I am pretty sure that the final answer to this is some flavor of "it depends", but I would love to hear how others are approaching this. A good tactical recipe of Do X, Test Performance with tool Y, the do Z if needed would be great to have.
A few links (I will add to this as I research this):
WCF Caching Approach
If you have data that are user that will change quite rarely and need fast response, going for a custom mechanism bases on local storage is a great advantage quite faster than having to wait for a server roundtrip.
Dino Sposito published an interesting article about local storage and caching on MSDN Magazine there you can find as well an approach to catch assemblies (imagine just loading the minimum package required and just go loadin the rest of assemblies in background, ... performance rocket, more complexity on your code :)).

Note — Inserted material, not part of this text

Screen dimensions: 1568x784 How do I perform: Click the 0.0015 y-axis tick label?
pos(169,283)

As you said is matter to go putting in a balance and decide.
HTH
Braulio
My approach would be this:
Determine if there is actually a problem with performance (isn't it alreade acceptable to my users?)
Measure the performance at each teir (how long does it take the database to come up with data? how long does it take the service to respond with data? how much time does it take from the service to the client?)
Based on the measurements I would then determine where to do my caching. Remember that, the closer to your data storage you do caching, the easier it is, but the closer to the client you do caching, the better the performance gain (usually).
Also remember that caching should not be the first thing to do to improve performance. You should also look into other performance gains as well. Are the stored procedures slow? Is there a lot of overhead in the WCF messages? Is there some inefficient processing in the service? Do I realy need all that data in one message?
HTH,
Jonathan
I think #2 is your best bet for maintainability and architecture. IIS provides caching, why not use it?
You don't want to have to reference System.Web from a data layer. Client side is not the best option either, because you'd have to write a bunch of additional code to keep the data synchronized.
Is System.Web caching even available to WCF when it's not running in ASP.NET compatible mode? Probably best not to depend on it and write your own.
On the other hand, look into Microsoft's Velocity project, which looks like it will produce a very interesting caching technology not dependant on ASP.NET.
We just recently implemented #3, the client-side caching using Isolated Storage.
In our app we have lot of drop downs and custom fields which the app used to get from the server every time it loads. Moving these data to IS really helped. The app now makes a call to check if there were any changes on the server, and if not - loads the data from the IS, otherwise ( which is pretty rare ) refreshes IS.
That eliminated a lot of WCF calls and data transfers, the SL pages' loading time is shorter, and the app in general became more scalable because of the reduced network traffic and db access.
Yes, there are some coding involved, but the benefits for the end users are essential.
Andrew
If you use RIA Services, then a simple approach is to have two separate edmx definitions. One for cached entities, one for transactional ones.
One domain context can reference the entities on another domaincontext via AddReference see.
The cached entities could be loaded immediately after user has authenticated. For simplicity, transactional data should not load until cached entities have loaded.
Depending on the size of the cache, you may also wish to consider serializing these values to local storage.